Word and element location data:
'''

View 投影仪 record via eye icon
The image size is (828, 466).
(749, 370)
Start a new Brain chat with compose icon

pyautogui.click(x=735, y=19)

'''

What you should do: Reproduce every row above, substituting "entry" for each occurrence of "record" and leaving everything else unchanged.

Completed exercise:
View 投影仪 entry via eye icon
The image size is (828, 466).
(749, 370)
Start a new Brain chat with compose icon

pyautogui.click(x=735, y=19)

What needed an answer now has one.